코인 투자 그 이전에 주식 투자에서까지 투자자들이 참고하는 모든 이론들은 과거 차트를 기반으로 형성되었고, 과거 차트의 모양새를 참고하여 전략을 수립하는 방식을 과거 프렉탈을 참고한다라고 합니다.

따라서, 차트의 단기 반등할 지점을 찾는 "기술적 분석"에 있어서 과거 차트를 분석하는 것은 굉장히 중요합니다.

이런 시장의 흐름은 다우 이론을 바탕으로 파악할 수 있습니다.

다우 이론을 바탕으로 국면을 파악한다는 것은 장기적 관점에서 가격의 방향성을 예측해본다는 것에 목적이 있습니다.

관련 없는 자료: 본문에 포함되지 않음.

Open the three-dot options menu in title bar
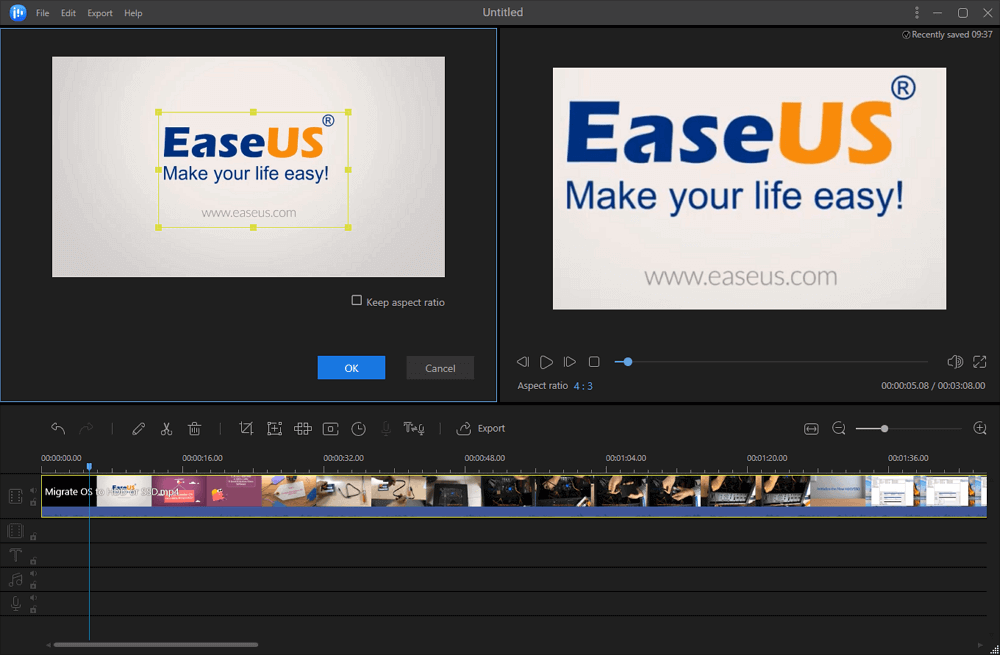 [916, 13]
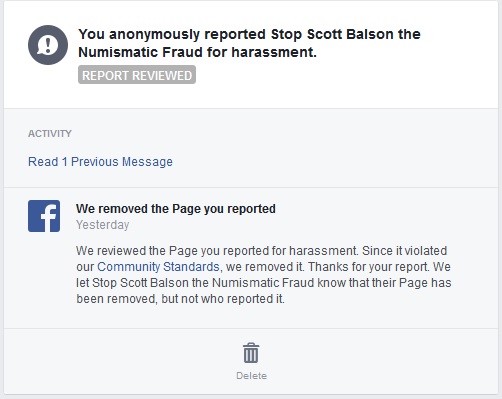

예를 들어, 상승 국면이라고 한다면 상승할 확률이 높다는 것을 기반으로 눌림롱을 잡거나 하락 국면이라고 파악이 되면 오름숏을 잡는 등의 전략을 수립할 수 있게 됩니다.

즉, 현재 시점에서의 추세 매매와 역추세 매매가 무엇인지를 파악하는 것 입니다.

다우 이론

다우 이론은 주식 시장의 장기적인 추세를 파악하고 예측하기 위해 개발된 기술적 분석 방법으로, 찰스 다우가 창시한 다우존스 평균 주가를 바탕으로 만들어졌습니다.

다우 이론은 시장이 상승세일 때 고점과 저점이 상승하고, 하락세일 때 고점과 저점이 하락한다라는 개념을 기반으로 시장의 장기적인 추세를 파악할 수 있다는 이론입니다.

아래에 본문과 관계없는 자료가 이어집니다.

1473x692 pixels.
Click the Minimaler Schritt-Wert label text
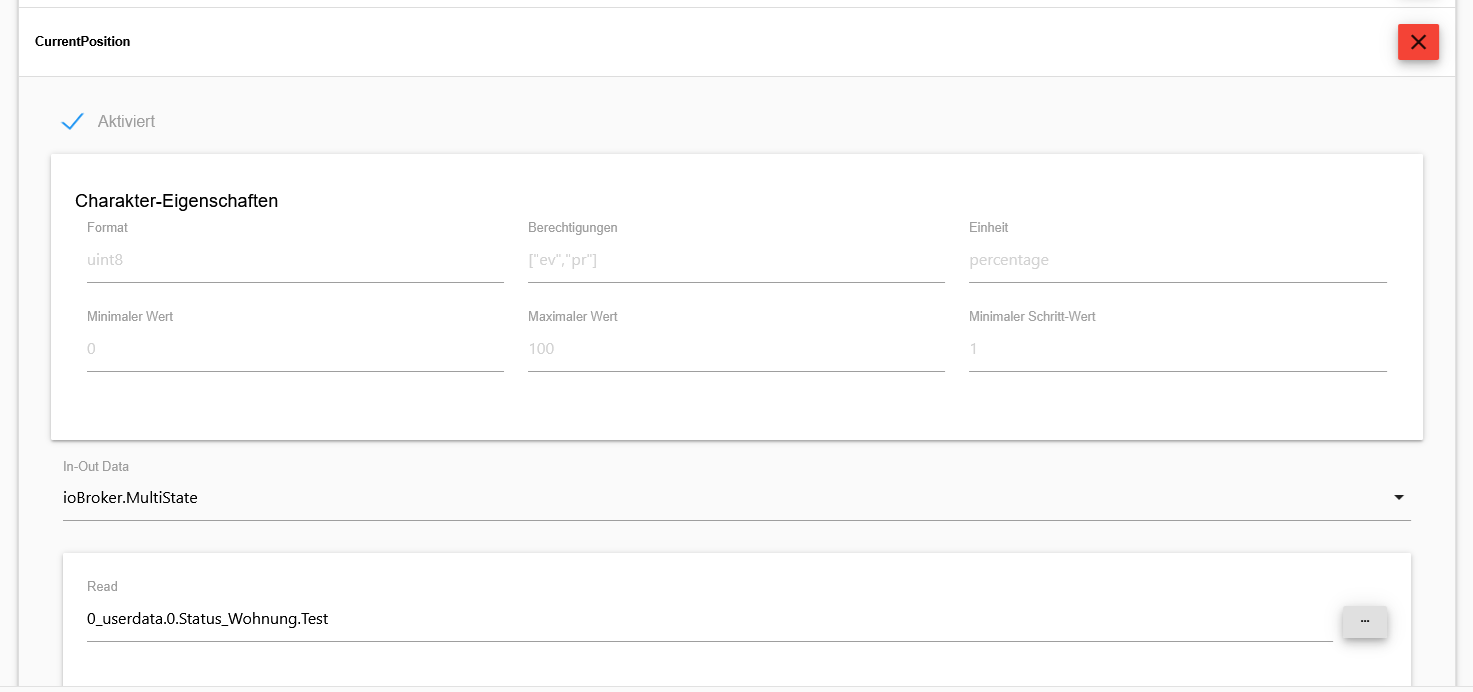[1032, 316]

시황 분석을 읽다보면 특정 저점이 깨지지 않는 한 상승을 볼겁니다 혹은 특정 고점이 깨지지 않는 이상 하락이 우세할거라고 생각됩니다 와 같은 문장을 많이 보았을텐데, 이는 다우 이론을 기반으로 한 분석이라고 할 수 있습니다.

다우 이론의 대전제

평균은 모든 것을 반영한다
- 이 부분은 아래 링크의 내용을 발췌했습니다 (개인 투자를 하며 매우 중요한 내용이라고 생각됩니다)
- https://www.imfnsec.com/systemtrade/st02090201.jsp
- "다우 이론에 따르면 시장에서 예상되고 있거나 이미 알려진 모든 정보는 시장 평균에 모두 반영되어 있으며, 예상치 못한 하나의 사건이 일어나면 이는 즉각적으로 시장에 반영된다.
- 이것의 의미는 흔히 우리는 어떤 상승 요인이 되는 재료가 발생하더라도 가격이 상승하지 않고 하락하는 것을 흔히 볼 수 있다.
- 이것은 미래 가격에 대한 "예상" 에 따라 시장 가격이 변동되는 것이므로 전혀 이상하거나 잘못된 것이 아니라 오히려 자연스러운 것이다.
- 어떤 종목이나 상품에 대해 상승 요인이 나오는 재료의 성장 기대치가 가령 5% 이었다면 이러한 기대요인에 따라 이미 가격은 형성되어 있는 상태이고 실제 발표는 3% 에 나왔다면 오히려 가격하락의 요인으로 작용할 수 있는 것이기 때문이다.
- 그러므로 다우 이론에 따라 분석한다면 뉴스가 나오는 시점을 잡아 거래하는 방법보다는 앞으로 나올 예상 정보를 바탕으로 하는 통계 분석이 훨씬 신뢰도가 높을 것이라는 것을 제시해 주고 있다."
시장은 참가자의 행동, 심리 상태 등 모든 정보를 반영한다
- 다우 이론은 주가를 통해 시장의 상황, 경제 상황 등을 파악할 수 있다고 주장합니다
시장은 일정한 추세를 갖고 추세는 상승, 하락, 횡보로 나뉜다
- 추세를 정확하게 파악한 투자자들은 향후 주가의 방향성을 예측할 수 있기 때문에 추세에 맞는 전략을 통해서 더 큰 수익을 가져갈 수 있게 됩니다
거래량은 시장 가격 추세 변동에 유용한 정보를 제공한다
- 거래량에 관련된 부분은 추후에 포스트로 작성해보도록 하겠습니다
기존의 가격 추세는 전환될 때까지 계속된다
지수는 상호 연관성이 있고, 관계를 통해 시장 상태를 파악한다
- 다우 지수에 관한 내용입니다
- 다우 지수는 주요 주식들의 가격을 평균하여 계산합니다
- 평균은 다우 이론에 있어서 아주 중요한 개념으로 시장의 전반적인 상황을 보여준다고 주장합니다
- 다우 지수는 투자자들이 시장의 상황을 파악하고 이를 통해 매수 매도 전략을 수립하는 데 중요한 지표로 사용됩니다
- 암호화폐 투자에 활용되는 개념은 아닙니다

다우는 시장 참여자들의 심리 상태를 위와 같이 6가지의 국면(Phase)로 나눠서 파악합니다.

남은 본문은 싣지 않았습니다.